How to Get Certified
To access services like the National Library Service for the Blind and Print Disabled (NLS), run by the Library of Congress, you need certification from a “competent authority.” The list of professionals who can certify your eligibility is broader than you might expect. It includes doctors, optometrists, registered nurses, and therapists, but also educators, school psychologists, certified reading specialists, social workers, counselors, and librarians. If none of those professionals are available, the Library of Congress can accept certification from other individuals on a case-by-case basis.
The certification process doesn’t require expensive testing. A school reading specialist who has worked with a student with dyslexia, for instance, can certify that student’s eligibility. This low barrier is intentional, designed to make services reachable rather than gatekept behind specialist appointments.

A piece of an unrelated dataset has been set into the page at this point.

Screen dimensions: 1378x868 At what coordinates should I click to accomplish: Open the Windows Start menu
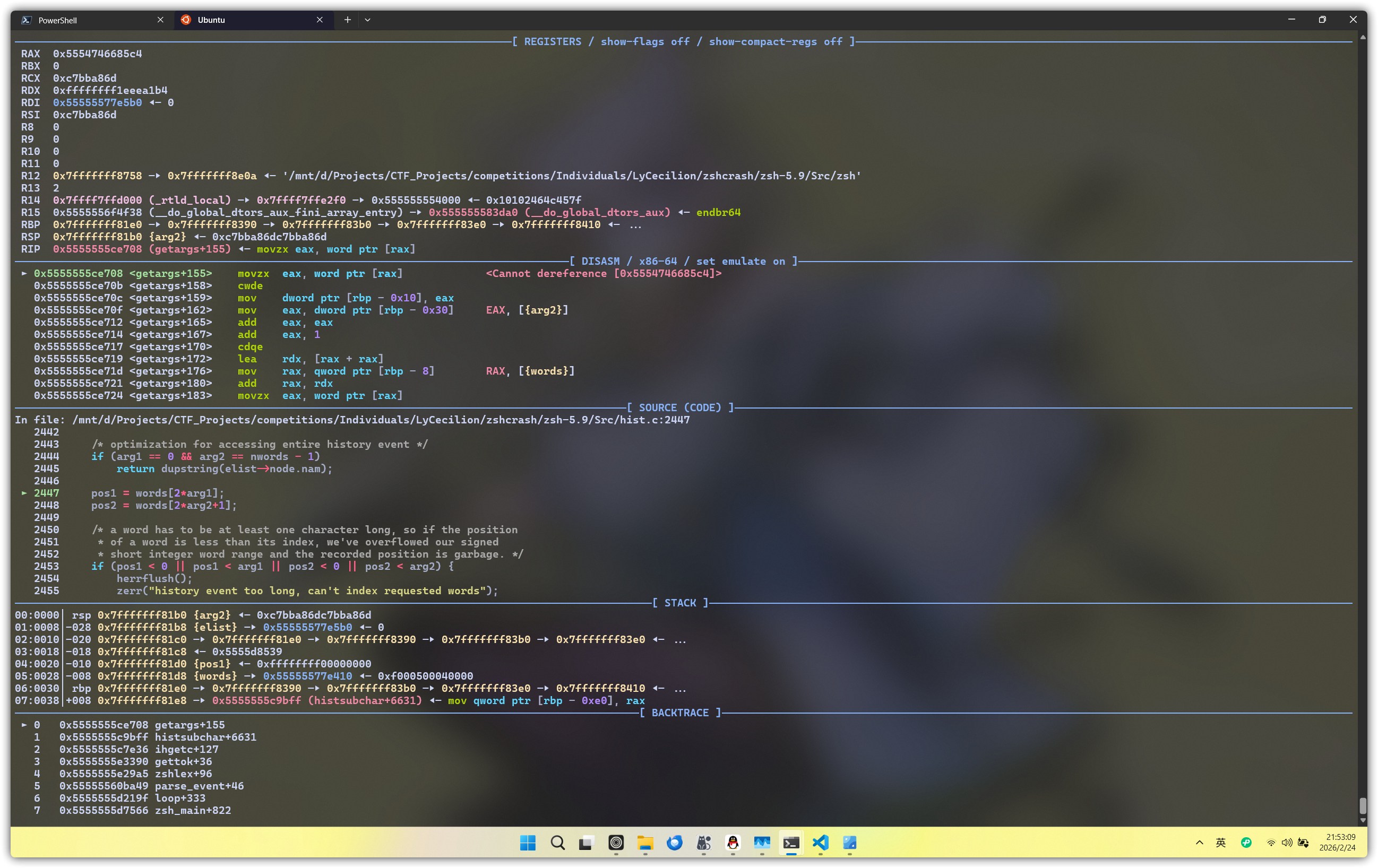pos(528,843)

Technology That Makes Print Accessible
Assistive technology has expanded dramatically in recent years, and much of it is now built into devices people already own.
Screen readers convert on-screen text to speech or braille output. VoiceOver comes preinstalled on every Apple device. Narrator is built into Windows. ChromeVox ships with every Chromebook. NVDA is a free, open-source option for Windows that supports synthetic speech in over 50 languages. JAWS is a widely used commercial option with deep support for Windows applications and braille displays. All of these work with refreshable braille displays, which are hardware devices that raise and lower small pins to form braille characters in real time.

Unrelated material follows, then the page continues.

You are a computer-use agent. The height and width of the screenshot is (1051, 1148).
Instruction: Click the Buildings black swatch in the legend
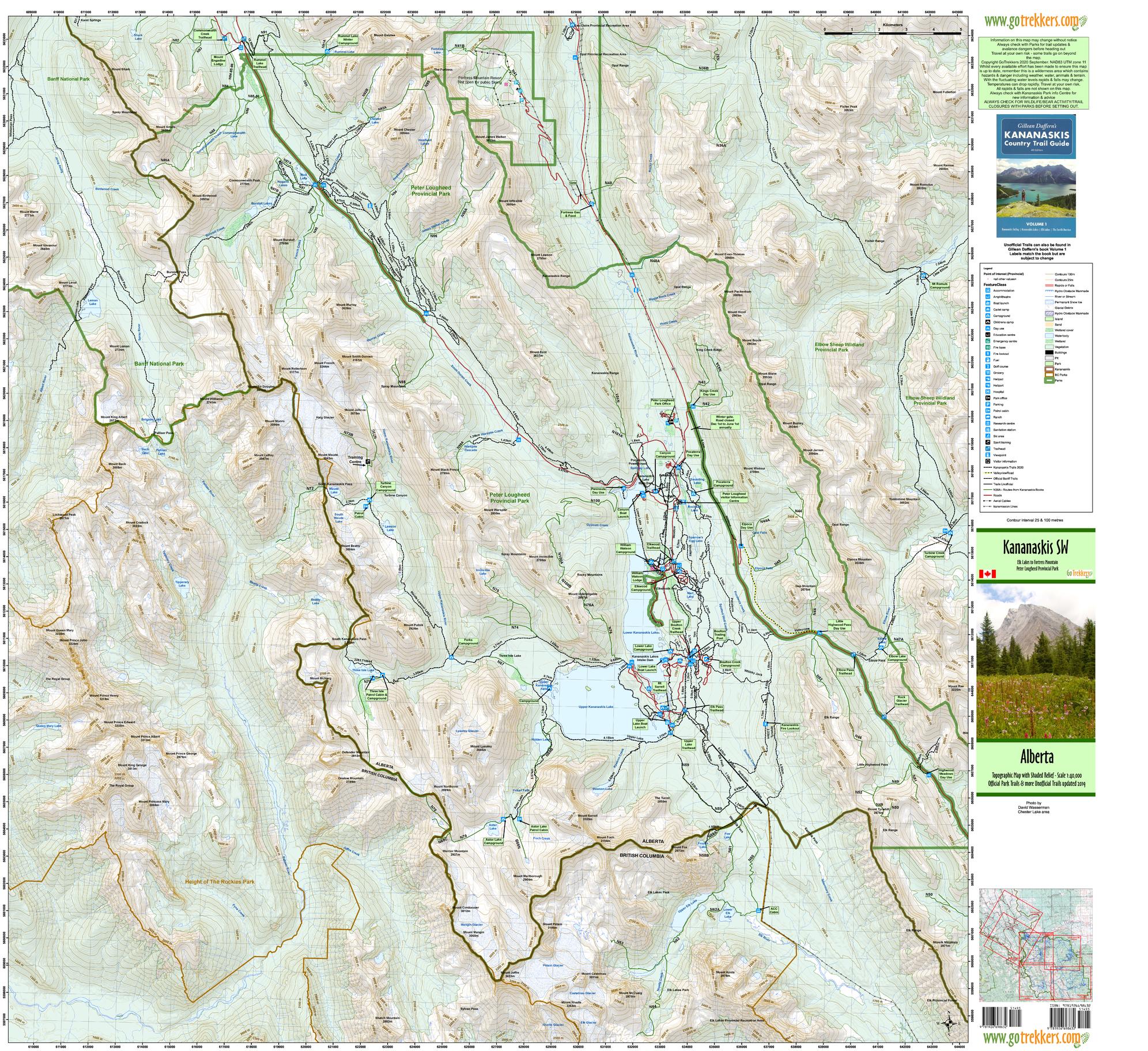pyautogui.click(x=1049, y=353)
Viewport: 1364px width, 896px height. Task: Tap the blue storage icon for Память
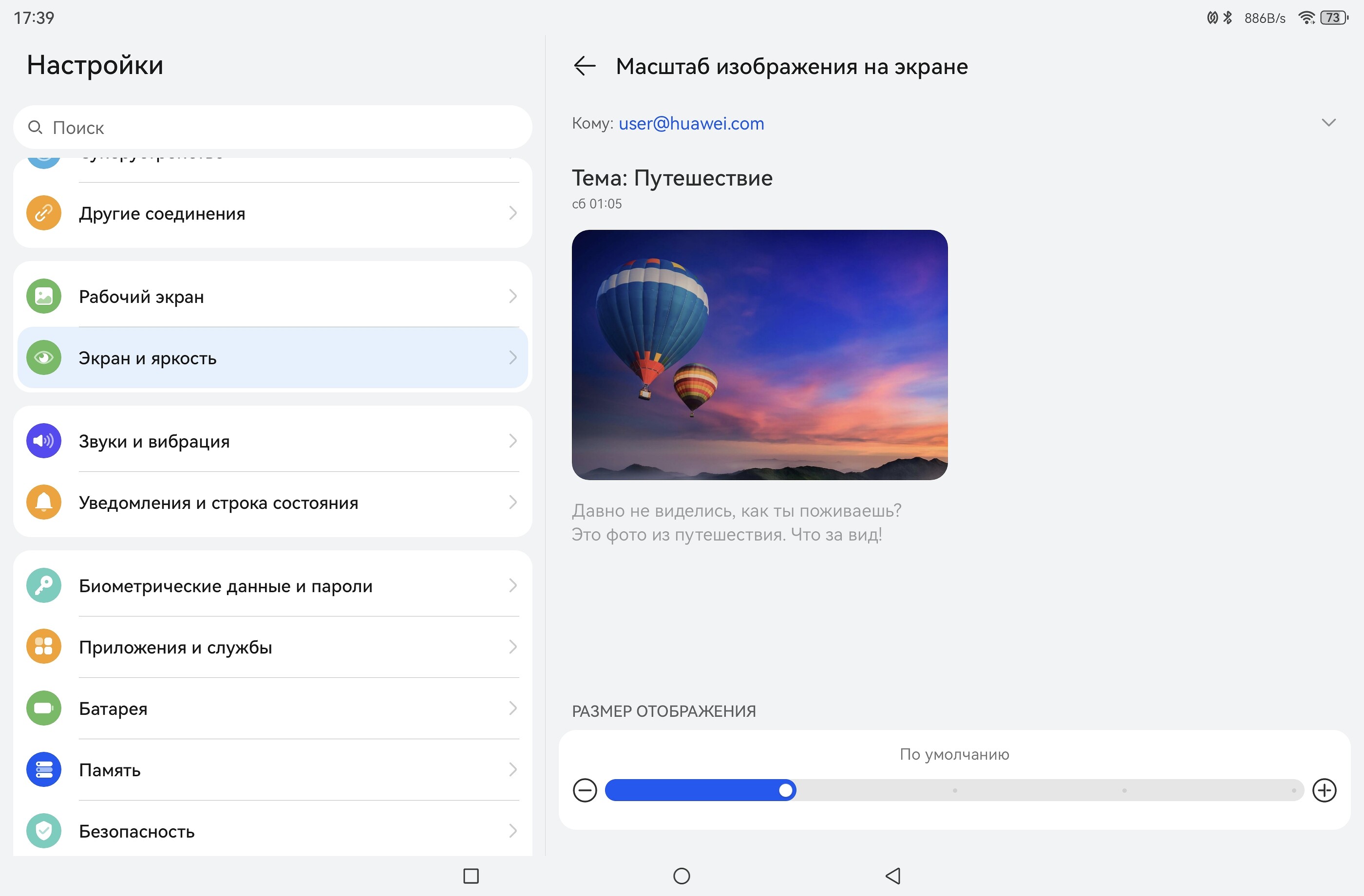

For printed material that hasn’t been digitized, optical character recognition (OCR) software bridges the gap. Programs like Kurzweil 1000 and OpenBook work with a scanner to convert a printed page into electronic text, then read it aloud. Mobile apps like KNFB Reader can do the same thing using a phone’s camera, letting someone snap a photo of a restaurant menu or a letter and hear it read back within seconds.
Screen magnification software serves people with low vision who can still read text if it’s enlarged. Products like SuperNova combine magnification (up to 64x) with speech and braille output, so users can switch between visual and auditory access depending on the situation.
Print Disability in Education
Students with print disabilities have specific legal protections in educational settings. Schools and universities are required to provide instructional materials in accessible formats, and the Chafee Amendment gives institutions the legal cover to produce those materials without waiting for publisher permission. In practice, this means a college disability services office can convert a textbook into a digital file compatible with a student’s screen reader, or a K-12 school can order braille versions of classroom materials through specialized producers.
The challenge is timing. Converting a 400-page textbook into braille or a fully accessible digital file takes weeks, sometimes months. Students and disability services offices often need to plan well ahead of the semester to ensure materials are ready on the first day of class. Organizations like the AEM Center (National Center on Accessible Educational Materials) work to streamline this process and help schools understand their obligations.